Por su lado, lleno de pánico, confundido y sin idea de qué hacer, McCreadie se las arregla para corretear hacia atrás y momentáneamente protege el balón del acecho de Best. Puede sentir el aliento del irlandés en el cuello. Decide entonces –de nuevo, de manera arriesgada y errónea– pasarle el balón a Bonetti con la parte externa de su bota derecha. Best se le adelanta y logra cruzarse delante de él, forzando a McCreadie a cambiar de plan y deslizarse sobre el césped para despejar el balón, empresa en la cual fracasa. Comienza a volcarse y la pelota se escurre débilmente del control de su pie izquierdo. Parece un tonto. Está tumbado, ignominiosamente, boca abajo, luchando por levantarse y con las dos manos sobre el césped. Se resbala nuevamente, como si la cancha estuviera cubierta de grasa, así que su perspectiva de lo que viene después es la de un gusano de tierra atrapado en la hierba. Best deja que la pelota corra hacia dentro del área. Éstá en un ángulo de 15 grados con respecto a la meta de Bonetti; y el arquero, quien no ha decidido si dejar su área chica o permanecer dentro de ella, está parado en su primer palo.
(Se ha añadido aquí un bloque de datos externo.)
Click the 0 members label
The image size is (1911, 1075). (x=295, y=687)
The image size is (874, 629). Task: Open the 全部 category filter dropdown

Cualquier otro jugador, ante tal improbable geometría, enviaría un centro con firmeza hacia el punto de penal, donde David Herd está esperando para rematar –y donde también está Denis Law, unos pasos atrás. Pero Best no le presta atención a ninguno de sus dos compañeros. Lo que hace, en cambio, es totalmente instintivo, algo derivado de la certeza de que su habilidad no le defraudará. Al darle al balón, Best parece un modelo posando en un manual de entrenamiento de la Asociación de Fútbol. Se inclina un poco hacia atrás. Su pie izquierdo se planta firmemente al lado del balón. Su derecha está en ristre. Los brazos abiertos le dan el equilibrio perfecto. Usa su empeine, dándole curva y haciendo rotar al balón sobre su eje. Bonetti sabe en el fondo de su corazón que está derrotado, tan pronto como ve que la pelota sale del botín de Best. Se lanza hacia arriba con el brazo derecho extendido, y con la incierta esperanza de que un leve roce de sus dedos logre desviar el trayecto de la pelota, lo suficiente como para salvarlos a él y a McCreadie.
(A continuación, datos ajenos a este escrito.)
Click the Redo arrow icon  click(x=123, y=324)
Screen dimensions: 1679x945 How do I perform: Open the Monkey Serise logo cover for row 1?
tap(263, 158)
Pero los cálculos matemáticos y trigonométricos de Best son infalibles, como si hubiera medido todo el paisaje y deducido la altura y el peso, así como la velocidad y la pendiente que necesita para superar el salto de Bonetti y encontrar la red. La pelota evade el salto del arquero por un par de centímetros y entra a un metro del segundo palo. Herd, quien había estado esperando el pase que nunca llegó, salta dentro del arco para tomar el balón, sin dar crédito a lo que ha presenciado. Bonetti está desconcertado. Se lleva las manos a las caderas, girando brevemente hacia el vencido McCreadie, quien por fin está en posición vertical, caminando con dificultad a través del área fangosa, con las rodillas sucias y sin mirar a nadie. No necesita que le digan –a través de una palabra, mirada o gesto– que es culpable del gol. La burla de la multitud es suficiente castigo."